» **WHAT YOU HAVE TO DO**:
Restate exactly, and only, the lines from the one containing "Task: Toggle the crosshair cursor button" through the end of the entries, keeping both endpoints.

» **RECORDS FOR PROCESSING**:
=== Begin Enclosure ===
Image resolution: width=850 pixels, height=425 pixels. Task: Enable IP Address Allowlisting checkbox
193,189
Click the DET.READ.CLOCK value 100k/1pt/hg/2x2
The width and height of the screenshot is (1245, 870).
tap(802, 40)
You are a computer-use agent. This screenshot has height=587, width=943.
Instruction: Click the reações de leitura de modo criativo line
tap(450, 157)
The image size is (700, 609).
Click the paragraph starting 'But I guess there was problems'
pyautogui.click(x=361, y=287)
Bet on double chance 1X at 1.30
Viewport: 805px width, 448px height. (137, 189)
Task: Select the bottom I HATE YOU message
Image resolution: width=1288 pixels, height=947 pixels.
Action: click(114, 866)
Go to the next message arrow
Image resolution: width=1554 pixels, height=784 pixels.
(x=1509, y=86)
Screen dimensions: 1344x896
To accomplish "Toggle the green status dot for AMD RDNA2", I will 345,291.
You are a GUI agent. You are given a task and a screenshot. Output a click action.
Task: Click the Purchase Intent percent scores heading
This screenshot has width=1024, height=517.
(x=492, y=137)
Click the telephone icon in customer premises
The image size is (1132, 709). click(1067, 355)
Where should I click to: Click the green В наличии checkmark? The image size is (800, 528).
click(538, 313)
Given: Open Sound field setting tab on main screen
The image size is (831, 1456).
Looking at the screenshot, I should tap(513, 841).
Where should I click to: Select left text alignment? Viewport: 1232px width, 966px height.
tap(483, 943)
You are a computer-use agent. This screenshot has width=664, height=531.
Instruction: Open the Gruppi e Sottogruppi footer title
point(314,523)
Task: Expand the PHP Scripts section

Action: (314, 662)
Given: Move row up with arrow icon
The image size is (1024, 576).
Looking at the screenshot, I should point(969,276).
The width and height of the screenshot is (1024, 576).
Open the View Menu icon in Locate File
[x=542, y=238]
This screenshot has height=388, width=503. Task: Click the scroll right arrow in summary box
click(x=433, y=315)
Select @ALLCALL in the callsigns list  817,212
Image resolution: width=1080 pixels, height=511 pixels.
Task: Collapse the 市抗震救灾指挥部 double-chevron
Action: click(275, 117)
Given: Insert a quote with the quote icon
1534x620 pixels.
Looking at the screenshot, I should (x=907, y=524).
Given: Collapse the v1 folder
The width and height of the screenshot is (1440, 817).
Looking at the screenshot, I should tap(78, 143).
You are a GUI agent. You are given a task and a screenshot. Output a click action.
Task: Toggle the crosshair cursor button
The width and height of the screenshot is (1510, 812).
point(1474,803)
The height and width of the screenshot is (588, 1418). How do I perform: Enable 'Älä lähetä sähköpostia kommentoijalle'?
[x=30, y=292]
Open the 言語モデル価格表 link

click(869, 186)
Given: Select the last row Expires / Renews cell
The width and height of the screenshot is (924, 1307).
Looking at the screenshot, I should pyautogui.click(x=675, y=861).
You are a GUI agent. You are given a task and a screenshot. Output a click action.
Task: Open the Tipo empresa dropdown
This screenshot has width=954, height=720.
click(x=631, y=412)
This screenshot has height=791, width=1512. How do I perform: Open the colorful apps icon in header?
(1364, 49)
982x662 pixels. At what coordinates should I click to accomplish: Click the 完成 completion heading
=== End Enclosure ===
» **PROBLEM SOLUTION**:
Task: Toggle the crosshair cursor button
The width and height of the screenshot is (1510, 812).
point(1474,803)
The height and width of the screenshot is (588, 1418). How do I perform: Enable 'Älä lähetä sähköpostia kommentoijalle'?
[x=30, y=292]
Open the 言語モデル価格表 link

click(869, 186)
Given: Select the last row Expires / Renews cell
The width and height of the screenshot is (924, 1307).
Looking at the screenshot, I should pyautogui.click(x=675, y=861).
You are a GUI agent. You are given a task and a screenshot. Output a click action.
Task: Open the Tipo empresa dropdown
This screenshot has width=954, height=720.
click(x=631, y=412)
This screenshot has height=791, width=1512. How do I perform: Open the colorful apps icon in header?
(1364, 49)
982x662 pixels. At what coordinates should I click to accomplish: Click the 完成 completion heading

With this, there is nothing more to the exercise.